Opening Friday, April 17, The Consulate is taking over the longtime home of El Rio Grande on East 38th Street, turning the corner into a 300-plus-seat dining destination that pairs polished French-meets-New American cooking with a very strategic warm-weather perk: a sprawling outdoor setup made for lingering.
If you’ve been to The Consulate’s other New York City locations, you might already know the drill. The restaurant, founded by twin brothers Kiril and Metodija Mihajlov, is both easy-going and elegant, a place where you could just as easily post up for oysters and Martinis as you could settle in for a full dinner.
The Murray Hill outpost builds on that, but at a much bigger scale. Inside, the buzzy space can move easily from cocktails to dinner service. But outside is the real draw: an expansive terrace shared with its sibling concept next door, with room for more than 200 guests across the property.
Photograph: Courtesy of The Consulate
The menu is equally wide-ranging. Seafood is a clear anchor, with a raw bar lineup that includes tuna tartare with yuzu, oysters, shrimp cocktail and seafood towers. There’s also a dedicated sushi program—think crispy rice with spicy tuna, yellowtail with jalapeño and specialty rolls.
From there, things branch out quickly, with French staples like mussels in white wine and French onion soup, plus crowd-pleasers like truffle mushroom flatbread and crab cakes. Mains include steak frites and dry-aged ribeye, along with miso-pomegranate salmon, roasted chicken and a short rib cavatelli. And, of course, there’s a burger—topped with caramelized onions and goat cheese.
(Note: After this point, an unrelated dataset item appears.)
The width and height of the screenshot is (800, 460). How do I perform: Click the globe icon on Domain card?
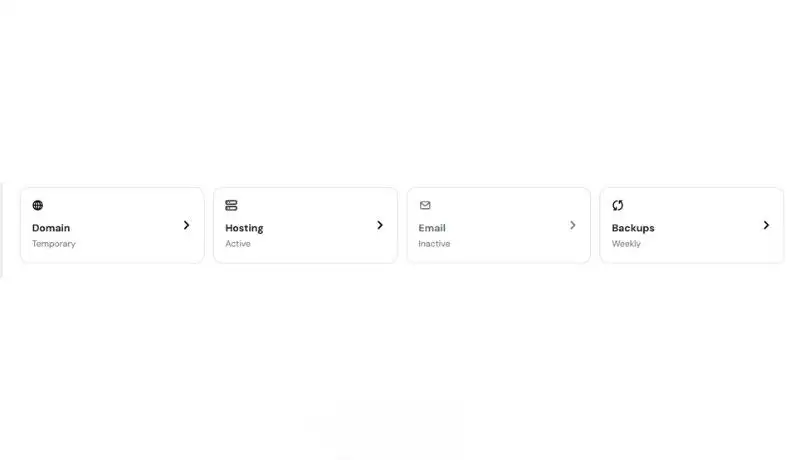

There’s also a second act built right in: At the Office, a high-end sports bar opening in the same space, offers a more casual, late-night energy (and plenty of screens). Together, the two concepts are meant to function as a fluid night out—start with dinner, end with drinks, no Uber required.
For a corner that’s spent more than 40 years as a Tex-Mex standby, it’s a big shift. But if nothing else, Murray Hill just gained a terrace worth planning around.